*** RECORDS FOR THE EXERCISE ***

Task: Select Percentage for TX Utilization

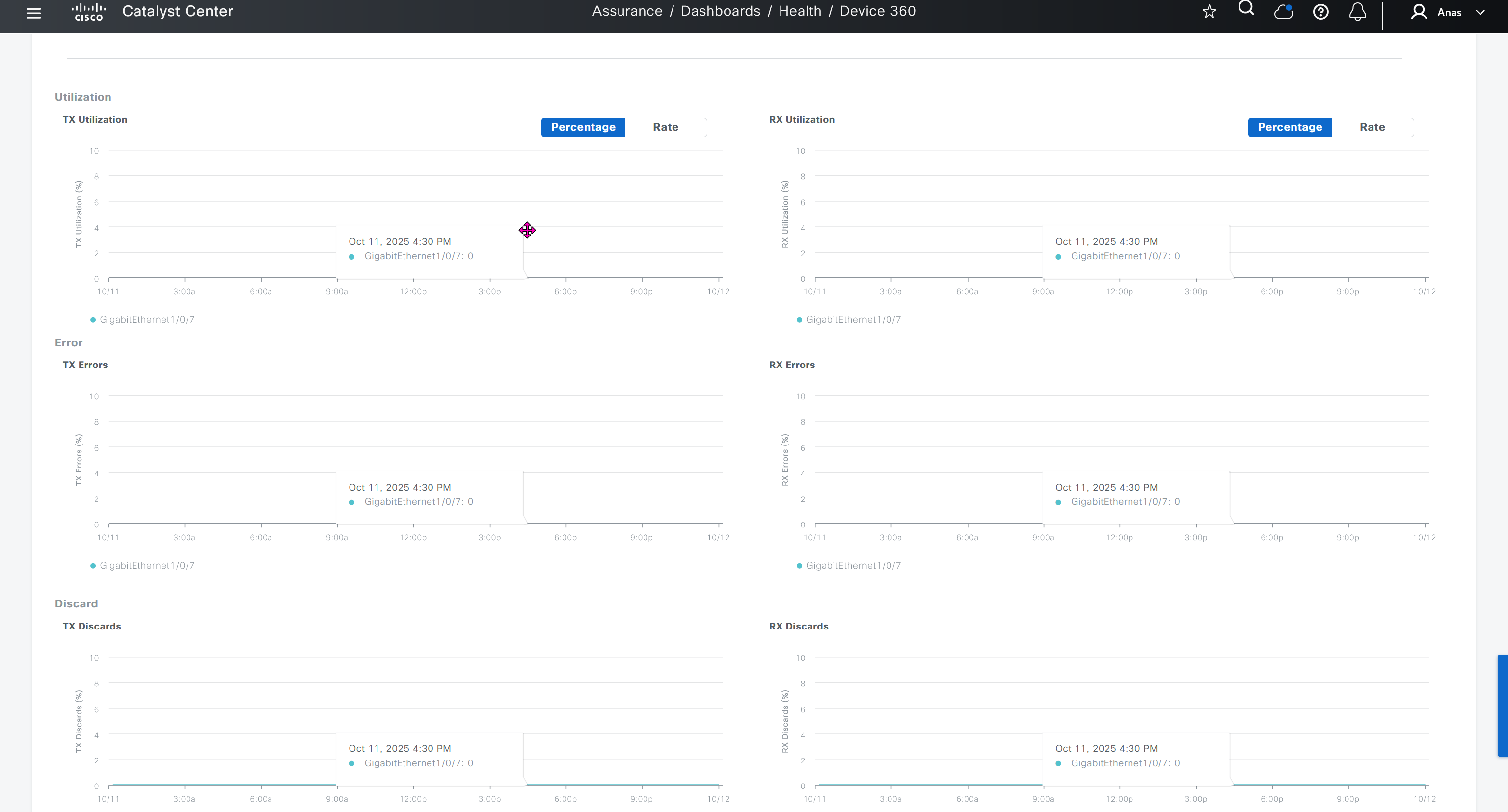Action: click(x=583, y=127)
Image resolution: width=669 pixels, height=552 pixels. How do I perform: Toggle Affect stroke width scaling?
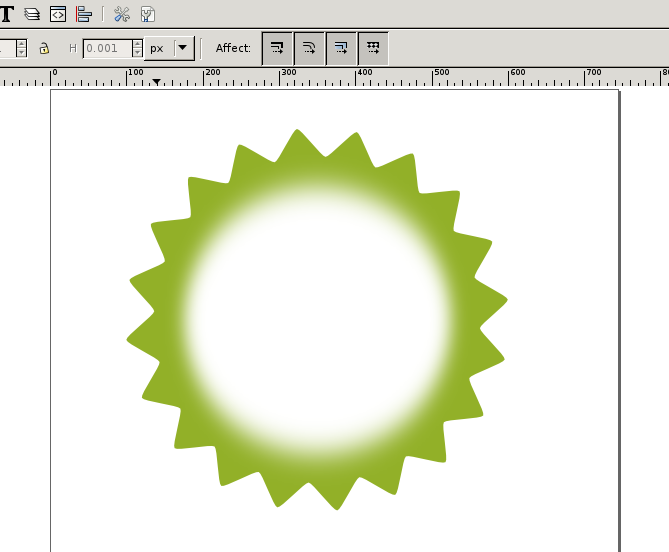coord(277,48)
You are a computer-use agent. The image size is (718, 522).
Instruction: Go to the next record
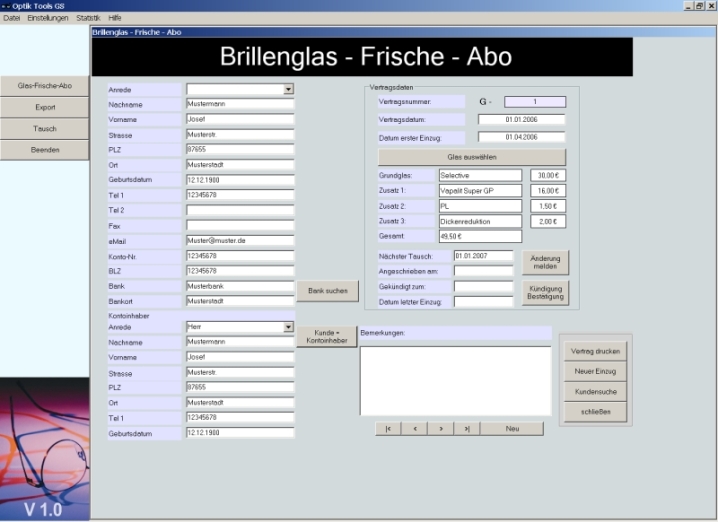pos(440,428)

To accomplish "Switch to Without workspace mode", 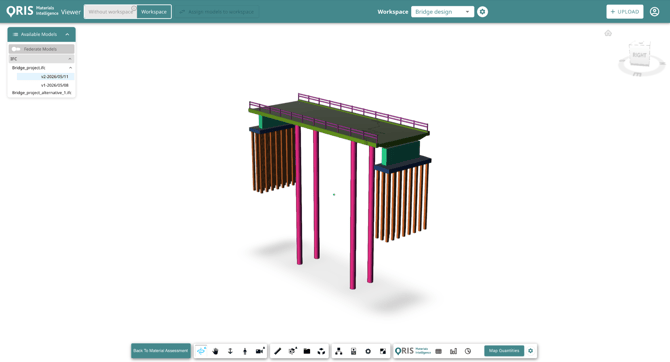I will (x=111, y=12).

***

▸ WHAT YOU WILL DO:
Find each line above that contains the word "agent", matching case exactly, and copy every such line in full.

▸ WRITTEN SOLUTION:
You are a computer-use agent. The image size is (718, 522).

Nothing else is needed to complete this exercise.